[Start of section]

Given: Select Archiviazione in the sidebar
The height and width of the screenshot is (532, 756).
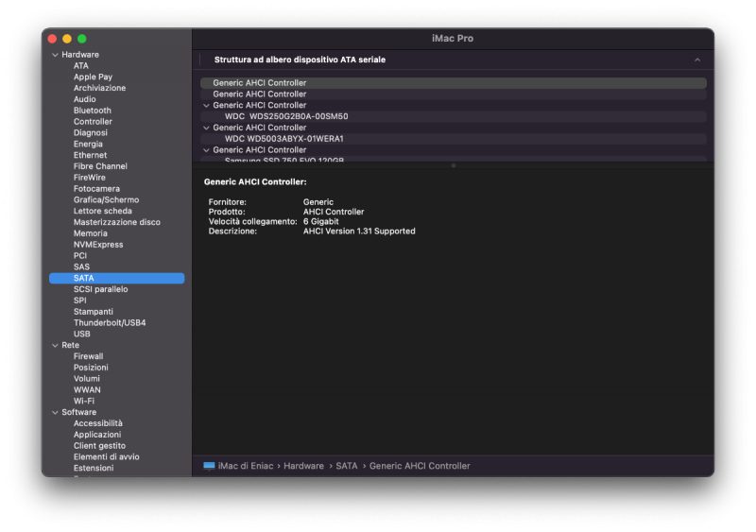Looking at the screenshot, I should pyautogui.click(x=99, y=88).
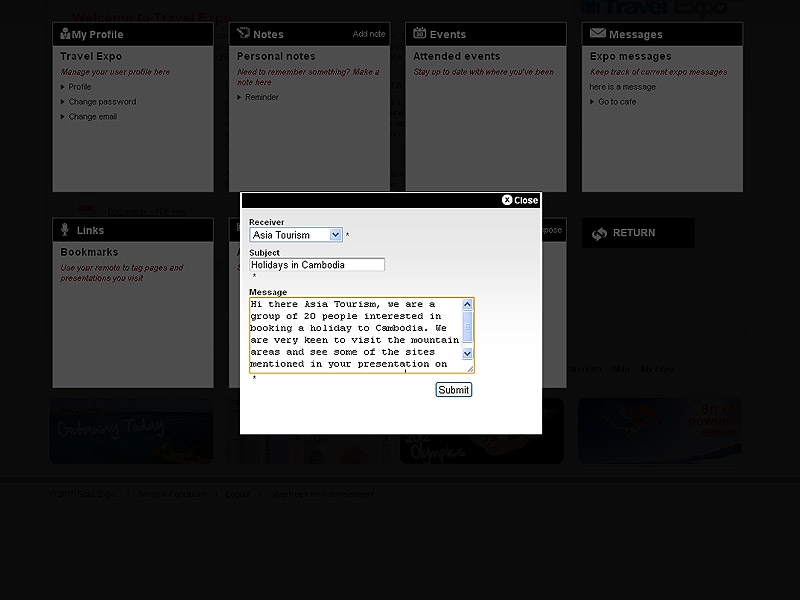
Task: Open the Change password link
Action: (x=102, y=102)
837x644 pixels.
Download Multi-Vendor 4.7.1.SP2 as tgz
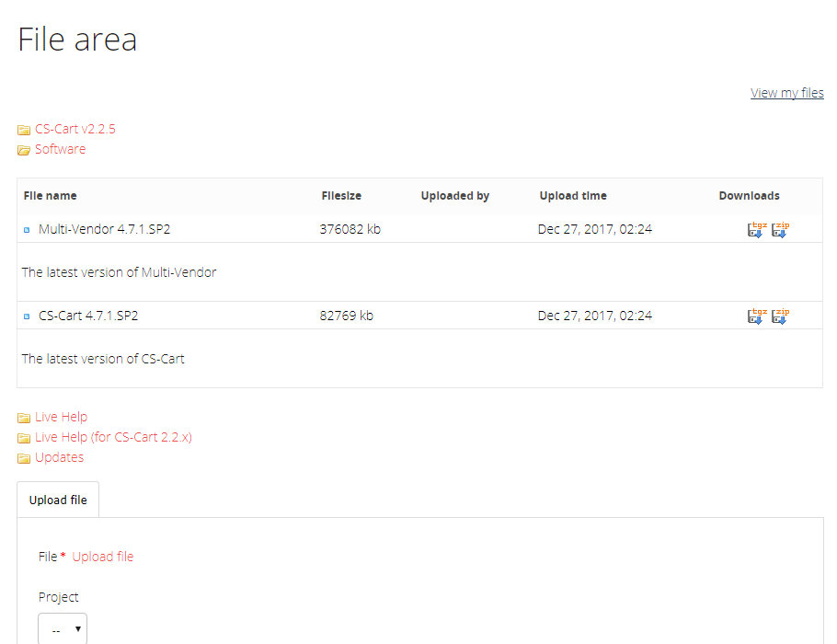(x=756, y=230)
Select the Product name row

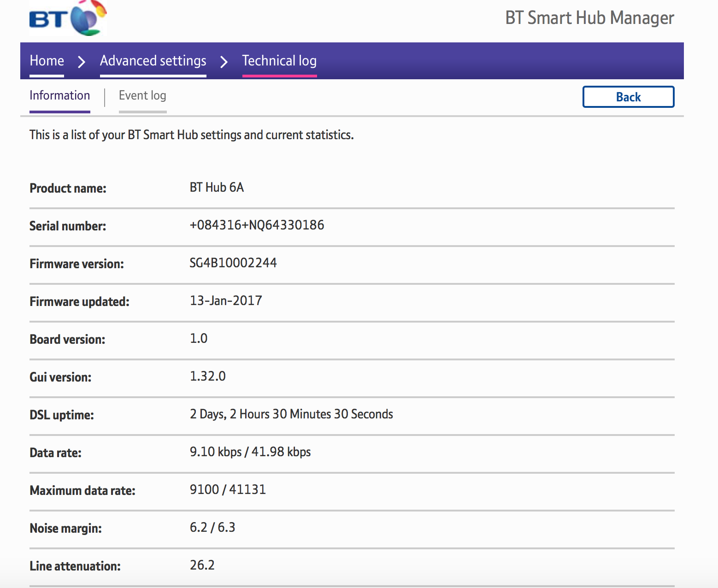click(68, 188)
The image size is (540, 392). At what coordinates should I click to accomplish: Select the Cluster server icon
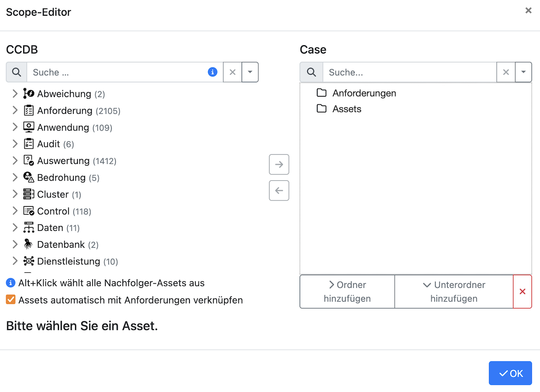pos(28,194)
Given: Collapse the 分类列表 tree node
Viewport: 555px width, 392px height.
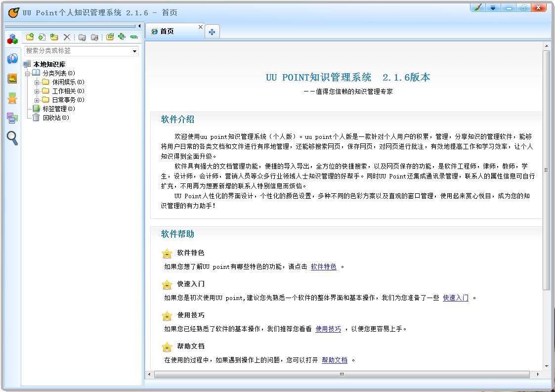Looking at the screenshot, I should coord(28,73).
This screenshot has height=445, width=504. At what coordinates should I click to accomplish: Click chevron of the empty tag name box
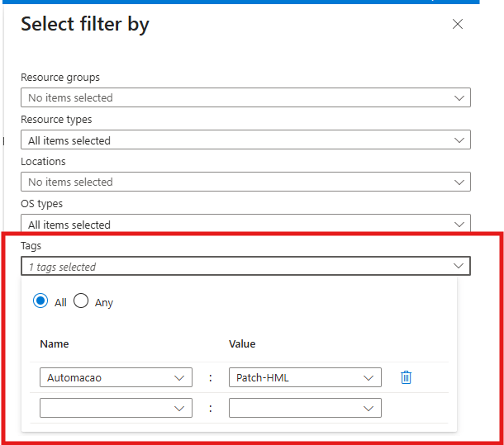pyautogui.click(x=179, y=408)
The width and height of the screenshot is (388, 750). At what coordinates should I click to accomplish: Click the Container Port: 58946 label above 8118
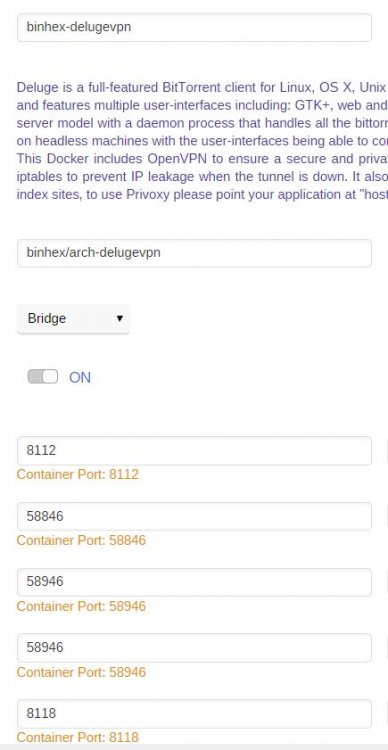pos(81,672)
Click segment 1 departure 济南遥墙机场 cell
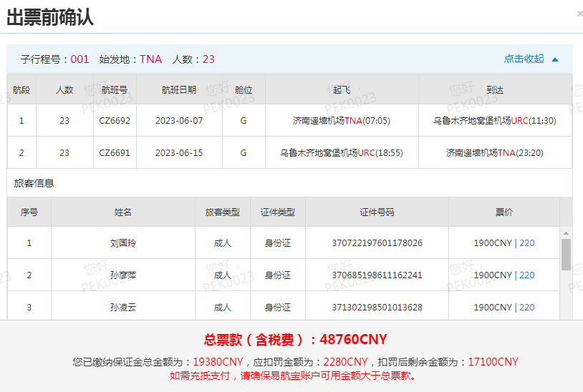Viewport: 583px width, 392px height. point(341,121)
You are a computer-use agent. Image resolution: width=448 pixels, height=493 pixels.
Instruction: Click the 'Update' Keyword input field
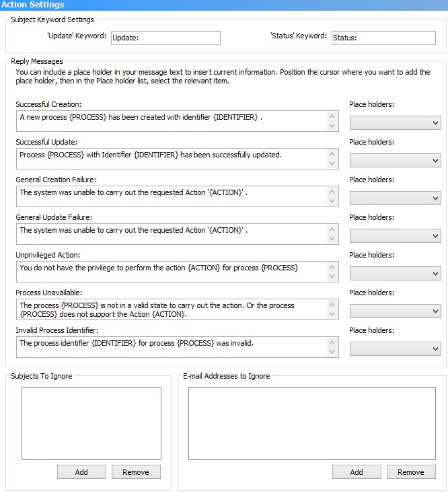165,38
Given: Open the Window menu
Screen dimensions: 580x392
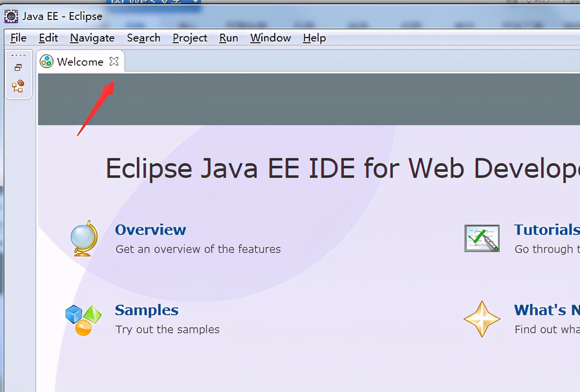Looking at the screenshot, I should pos(270,38).
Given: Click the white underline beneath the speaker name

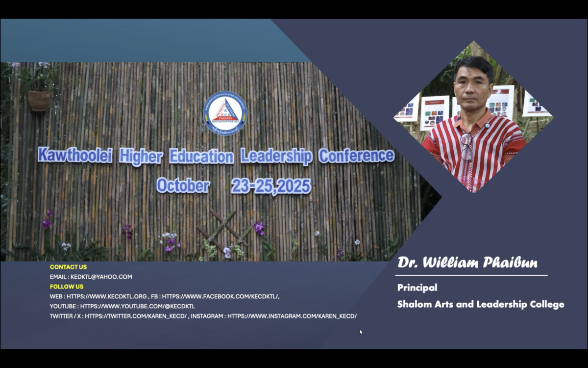Looking at the screenshot, I should (471, 275).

[End of section]

Task objective:
An exact repeat of the listing above, pictures excluded, is the answer.

Written response:
Given: Select Archiviazione in the sidebar
The height and width of the screenshot is (532, 756).
Looking at the screenshot, I should pyautogui.click(x=99, y=88).
Task: Open the Change password link
Action: (x=102, y=102)
837x644 pixels.
Download Multi-Vendor 4.7.1.SP2 as tgz
(x=756, y=230)
Select the Product name row

click(68, 188)
The image size is (540, 392). At what coordinates should I click to accomplish: Select the Cluster server icon
pos(28,194)
Given: Collapse the 分类列表 tree node
Viewport: 555px width, 392px height.
Looking at the screenshot, I should coord(28,73).
This screenshot has height=445, width=504. At what coordinates should I click to accomplish: Click chevron of the empty tag name box
pyautogui.click(x=179, y=408)
The width and height of the screenshot is (388, 750). At what coordinates should I click to accomplish: Click the Container Port: 58946 label above 8118
pos(81,672)
Click segment 1 departure 济南遥墙机场 cell
Viewport: 583px width, 392px height. point(341,121)
You are a computer-use agent. Image resolution: width=448 pixels, height=493 pixels.
Instruction: Click the 'Update' Keyword input field
165,38
Given: Open the Window menu
Screen dimensions: 580x392
Looking at the screenshot, I should pos(270,38).
Given: Click the white underline beneath the speaker name

Looking at the screenshot, I should (471, 275).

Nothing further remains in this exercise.